• _Problem description_: Spot each line in the records below where the word "agent" occurs, then copy it.

+++ Data +++

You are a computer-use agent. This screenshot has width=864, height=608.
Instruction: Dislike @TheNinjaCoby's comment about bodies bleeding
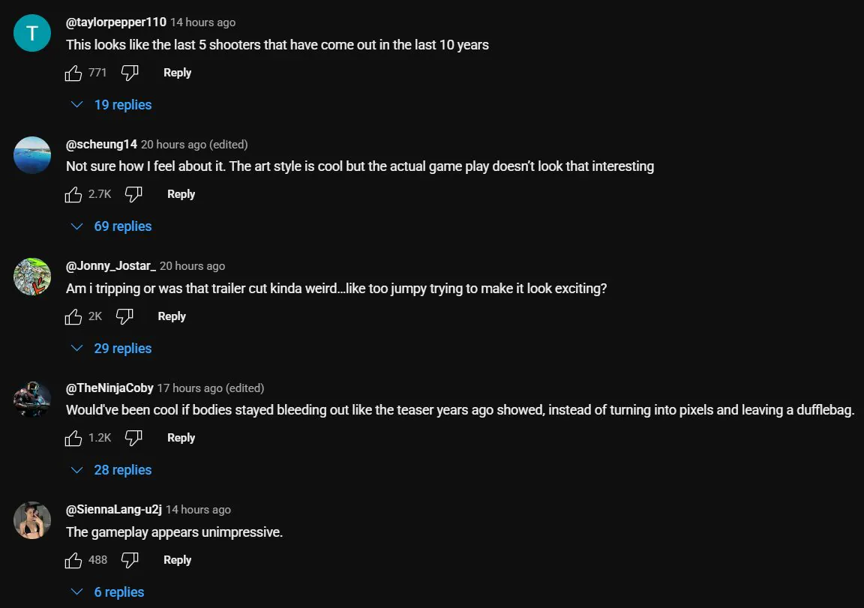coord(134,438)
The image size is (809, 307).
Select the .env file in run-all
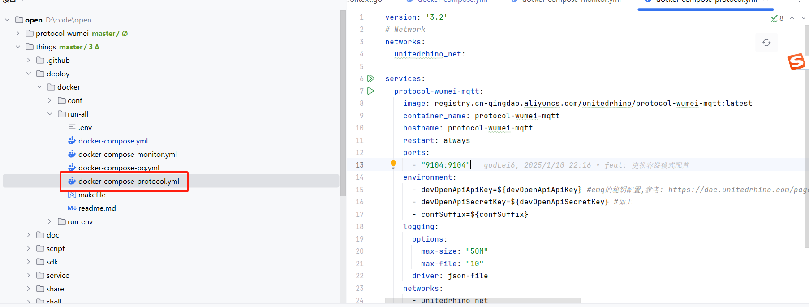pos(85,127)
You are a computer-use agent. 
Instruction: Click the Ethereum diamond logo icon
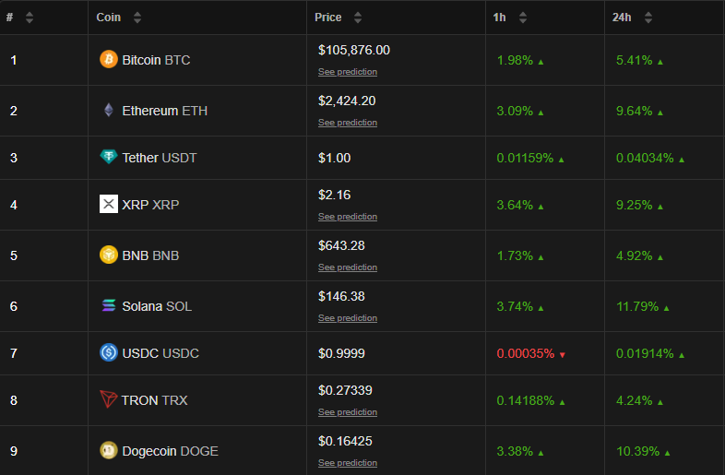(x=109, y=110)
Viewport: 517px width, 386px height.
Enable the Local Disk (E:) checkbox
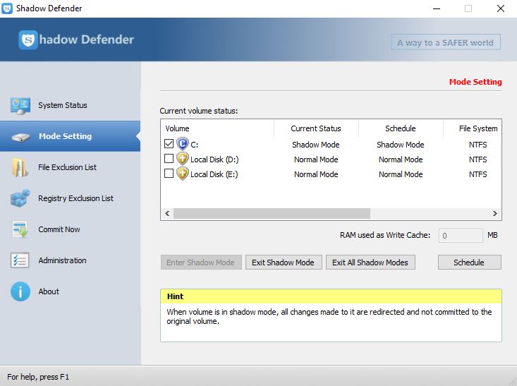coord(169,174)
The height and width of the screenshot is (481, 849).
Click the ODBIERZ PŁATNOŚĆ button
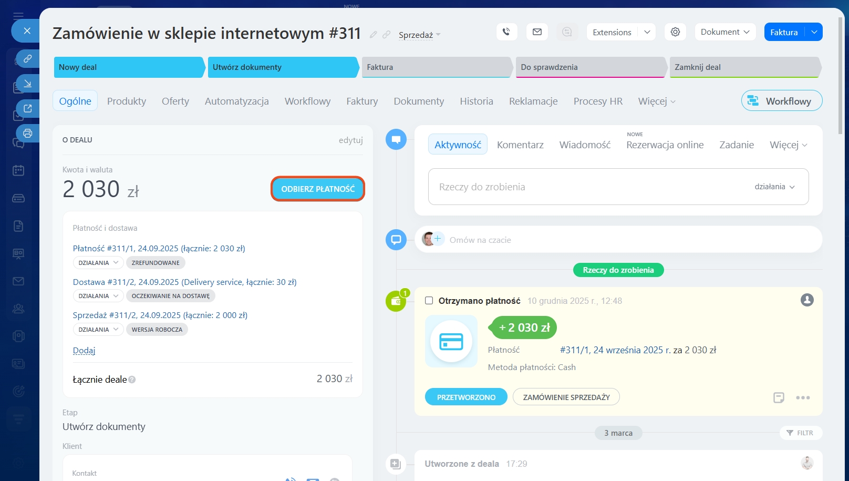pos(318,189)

+++

• _Exercise solution_:
You are a computer-use agent. This screenshot has width=864, height=608.
You are a computer-use agent. 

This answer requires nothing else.